Días atrás, se fugó de las autoridades del Estado de México un violador y asesino de mujeres. Poco después, fue re-aprehendido en la capital mexicana. Durante su fuga, de acuerdo con la información oficial, sufrió diversas lesiones. La historia resume el accionar de las autoridades: ineficacia, corrupción, negligencia.
Aquel criminal, para el que ahora el fiscal superior del Estado de México solicita prisión vitalicia, logró escapar al contar con la complicidad de los policías que le custodiaban. El caso resulta muy relevante porque el Estado de México, durante el periodo como gobernador del ahora candidato a la presidencia de República, Enrique Peña Nieto, presentó los mayores índices de violencia contra mujeres de todo el país.
Entre 2005 y 2010 los asesinatos contra mujeres se duplicaron en el Estado de México. En dicho periodo, una encuesta del gobierno federal señaló que 61 de cada 100 mujeres casadas sufría alguna forma de violencia, mientras la media nacional era de 47. La mitad de dicha violencia se concentraba en municipios de alta intensidad demográfica, pobreza y con perfil urbano o suburbano: Ecatepec, Nezahualcóyotl, Tlalnepantla, Toluca, Chimalhuacán, Naucalpan, Tultitlán e Ixtapaluca.
Para contrarrestar el problema, el gobierno del Estado de México acudió a una falsa solución: endurecer penas y proponer más reformas legales. El 8 de marzo de 2011, Día Internacional de la Mujer, el gobernador Peña Nieto del Partido Revolucionario Institucional envió al Congreso local una serie de iniciativas en materia de equidad de género.

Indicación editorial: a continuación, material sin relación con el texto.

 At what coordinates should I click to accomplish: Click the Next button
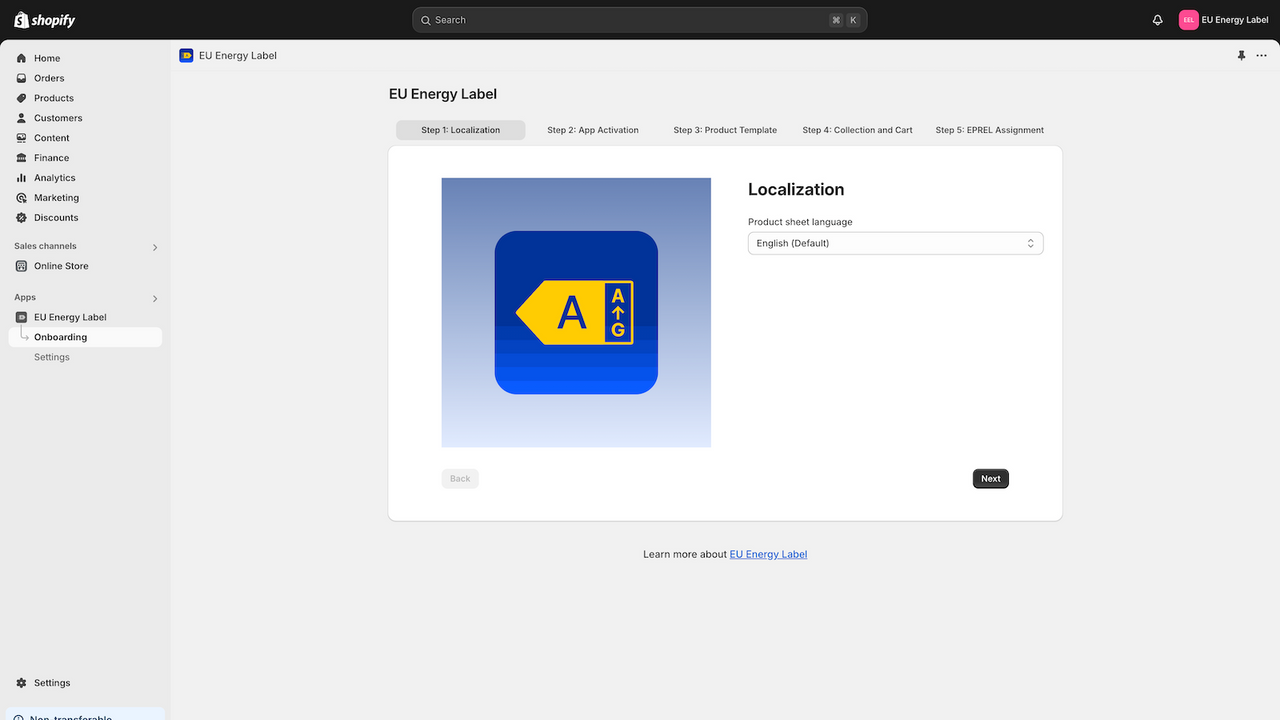[x=990, y=478]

Las reformas incluían modificaciones y adiciones al Código Penal, al Código de Procedimientos Penales, a la Ley de Acceso de las Mujeres a una Vida Libre de Violencia y a la Ley Orgánica del Poder Judicial del Estado de México. Al final, el “feminicidio” se constituyó como un agravante del “homicidio doloso”, y quien lo comete cargará con penas de 40 a 70 años de prisión y de 700 a 5 mil días de multa.
Con todo, este tipo de reformas pasa por alto que mayores penas y más leyes están lejos de solucionar los problemas. Sin embargo, el reformismo legal logra una alta aceptación en la opinión pública, sobre todo, mediante el impacto propagandístico que beneficia lo mismo al poder ejecutivo que al poder legislativo. En tal juego, los partidos logran la cuota de legitimidad que suelen requerir para la continuidad del propio sistema político. Mientras tanto, en los hechos, prolifera la ineficacia, la corrupción, la negligencia. En otras palabras, la a-legalidad en el Estado, los gobiernos y sus vínculos con la sociedad.
Como sucedió en otros estados del país, en particular, Chihuahua, la situación del Estado de México muestra un modelo de gobierno común (de influencia anglosajona) a diversos partidos políticos, cuyo funcionamiento es el siguiente: ante un problema de impacto grave, el gobierno en turno lo asume como un riesgo de gobernabilidad; en consecuencia, se dedica a “administrar” o “gestionar” dicho problema y a evitar que se convierta en una reivindicación social.
Para lograr lo anterior, elige privilegiar el reformismo jurídico por encima de acciones sustanciales o materiales de mejora a un estado de cosas (por ejemplo, políticas públicas de combate a la corrupción, transparencia, eficiencia, ahorro, productividad, etcétera). Algo imprescindible en un país que, como México, requiere transformaciones urgentes en materia de policía, seguridad pública, sistema judicial.
Aparte de desdeñar la existencia del sistema jurídico actual (que se considera obsoleto por sí y en sí), se trasladan recursos financieros y humanos a las relaciones públicas o políticas, y al gasto en imagen y propaganda. Mediante tales medidas se imponen las reformas correspondientes cuyos efectos, en la realidad, serán secundarios al paso del tiempo. Y, muchas veces, contribuirán a la maraña y la corrupción burocráticas del aparato gubernamental.
El tema del feminicidio en México, el trayecto de la denuncia originaria al concepto jurídico, y de allí a su tipificación legal, muestra el trayecto descendente de una práctica política que ha hecho del reformismo ya no un instrumento de cambio, sino un modo de connivencia con un sistema inercial que favorece la a-legalidad en la sociedad. Por encima de todo eso, permanece la impunidad casi absoluta de los delitos en todo el país.